-- BEGIN --

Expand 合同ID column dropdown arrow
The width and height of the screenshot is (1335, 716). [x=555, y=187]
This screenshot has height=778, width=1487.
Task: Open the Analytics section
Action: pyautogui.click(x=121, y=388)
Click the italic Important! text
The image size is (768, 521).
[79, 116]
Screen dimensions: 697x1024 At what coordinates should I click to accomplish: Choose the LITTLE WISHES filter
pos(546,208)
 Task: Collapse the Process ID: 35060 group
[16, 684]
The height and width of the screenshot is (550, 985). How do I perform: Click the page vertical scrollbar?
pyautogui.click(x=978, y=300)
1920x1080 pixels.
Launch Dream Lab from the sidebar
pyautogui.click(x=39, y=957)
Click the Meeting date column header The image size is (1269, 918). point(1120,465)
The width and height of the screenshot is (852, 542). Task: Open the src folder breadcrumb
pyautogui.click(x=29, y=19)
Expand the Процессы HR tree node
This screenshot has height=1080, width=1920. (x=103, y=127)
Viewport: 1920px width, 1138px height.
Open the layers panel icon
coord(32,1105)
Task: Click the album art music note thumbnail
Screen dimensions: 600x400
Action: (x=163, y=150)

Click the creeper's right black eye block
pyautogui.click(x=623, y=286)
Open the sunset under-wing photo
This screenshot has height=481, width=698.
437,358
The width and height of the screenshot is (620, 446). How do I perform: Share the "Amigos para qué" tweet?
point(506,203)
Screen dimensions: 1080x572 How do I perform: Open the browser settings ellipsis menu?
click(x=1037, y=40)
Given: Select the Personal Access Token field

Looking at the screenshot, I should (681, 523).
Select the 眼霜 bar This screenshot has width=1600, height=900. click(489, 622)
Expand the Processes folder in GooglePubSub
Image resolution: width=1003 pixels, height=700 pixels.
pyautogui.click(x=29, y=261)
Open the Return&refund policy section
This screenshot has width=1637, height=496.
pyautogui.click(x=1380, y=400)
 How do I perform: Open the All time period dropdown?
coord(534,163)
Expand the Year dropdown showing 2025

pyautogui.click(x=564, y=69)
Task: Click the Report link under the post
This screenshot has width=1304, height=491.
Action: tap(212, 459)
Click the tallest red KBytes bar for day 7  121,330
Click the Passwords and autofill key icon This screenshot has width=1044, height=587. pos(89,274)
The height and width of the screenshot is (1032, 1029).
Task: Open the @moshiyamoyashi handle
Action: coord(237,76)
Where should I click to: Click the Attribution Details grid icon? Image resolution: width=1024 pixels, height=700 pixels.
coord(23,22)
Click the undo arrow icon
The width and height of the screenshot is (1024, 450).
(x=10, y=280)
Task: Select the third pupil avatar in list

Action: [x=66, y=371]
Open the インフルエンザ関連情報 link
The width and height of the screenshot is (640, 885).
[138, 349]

-- END --

Set task: Rewrite all the records above as a Markdown table with the columns Row and Record text. Put one line in each row with its number, and skip the blank lines.

Completed exercise:
| Row | Record text |
|---|---|
| 1 | Expand 合同ID column dropdown arrow |
| 2 | The width and height of the screenshot is (1335, 716). [x=555, y=187] |
| 3 | This screenshot has height=778, width=1487. |
| 4 | Task: Open the Analytics section |
| 5 | Action: pyautogui.click(x=121, y=388) |
| 6 | Click the italic Important! text |
| 7 | The image size is (768, 521). |
| 8 | [79, 116] |
| 9 | Screen dimensions: 697x1024 At what coordinates should I click to accomplish: Choose the LITTLE WISHES filter |
| 10 | pos(546,208) |
| 11 |  Task: Collapse the Process ID: 35060 group |
| 12 | [16, 684] |
| 13 | The height and width of the screenshot is (550, 985). How do I perform: Click the page vertical scrollbar? |
| 14 | pyautogui.click(x=978, y=300) |
| 15 | 1920x1080 pixels. |
| 16 | Launch Dream Lab from the sidebar |
| 17 | pyautogui.click(x=39, y=957) |
| 18 | Click the Meeting date column header The image size is (1269, 918). point(1120,465) |
| 19 | The width and height of the screenshot is (852, 542). Task: Open the src folder breadcrumb |
| 20 | pyautogui.click(x=29, y=19) |
| 21 | Expand the Процессы HR tree node |
| 22 | This screenshot has height=1080, width=1920. (x=103, y=127) |
| 23 | Viewport: 1920px width, 1138px height. |
| 24 | Open the layers panel icon |
| 25 | coord(32,1105) |
| 26 | Task: Click the album art music note thumbnail |
| 27 | Screen dimensions: 600x400 |
| 28 | Action: (x=163, y=150) |
| 29 | Click the creeper's right black eye block |
| 30 | pyautogui.click(x=623, y=286) |
| 31 | Open the sunset under-wing photo |
| 32 | This screenshot has height=481, width=698. |
| 33 | 437,358 |
| 34 | The width and height of the screenshot is (620, 446). How do I perform: Share the "Amigos para qué" tweet? |
| 35 | point(506,203) |
| 36 | Screen dimensions: 1080x572 How do I perform: Open the browser settings ellipsis menu? |
| 37 | click(x=1037, y=40) |
| 38 | Given: Select the Personal Access Token field |
| 39 | Looking at the screenshot, I should (681, 523). |
| 40 | Select the 眼霜 bar This screenshot has width=1600, height=900. click(489, 622) |
| 41 | Expand the Processes folder in GooglePubSub |
| 42 | Image resolution: width=1003 pixels, height=700 pixels. |
| 43 | pyautogui.click(x=29, y=261) |
| 44 | Open the Return&refund policy section |
| 45 | This screenshot has width=1637, height=496. |
| 46 | pyautogui.click(x=1380, y=400) |
| 47 |  How do I perform: Open the All time period dropdown? |
| 48 | coord(534,163) |
| 49 | Expand the Year dropdown showing 2025 |
| 50 | pyautogui.click(x=564, y=69) |
| 51 | Task: Click the Report link under the post |
| 52 | This screenshot has width=1304, height=491. |
| 53 | Action: tap(212, 459) |
| 54 | Click the tallest red KBytes bar for day 7  121,330 |
| 55 | Click the Passwords and autofill key icon This screenshot has width=1044, height=587. pos(89,274) |
| 56 | The height and width of the screenshot is (1032, 1029). |
| 57 | Task: Open the @moshiyamoyashi handle |
| 58 | Action: coord(237,76) |
| 59 | Where should I click to: Click the Attribution Details grid icon? Image resolution: width=1024 pixels, height=700 pixels. |
| 60 | coord(23,22) |
| 61 | Click the undo arrow icon |
| 62 | The width and height of the screenshot is (1024, 450). |
| 63 | (x=10, y=280) |
| 64 | Task: Select the third pupil avatar in list |
| 65 | Action: [x=66, y=371] |
| 66 | Open the インフルエンザ関連情報 link |
| 67 | The width and height of the screenshot is (640, 885). |
| 68 | [138, 349] |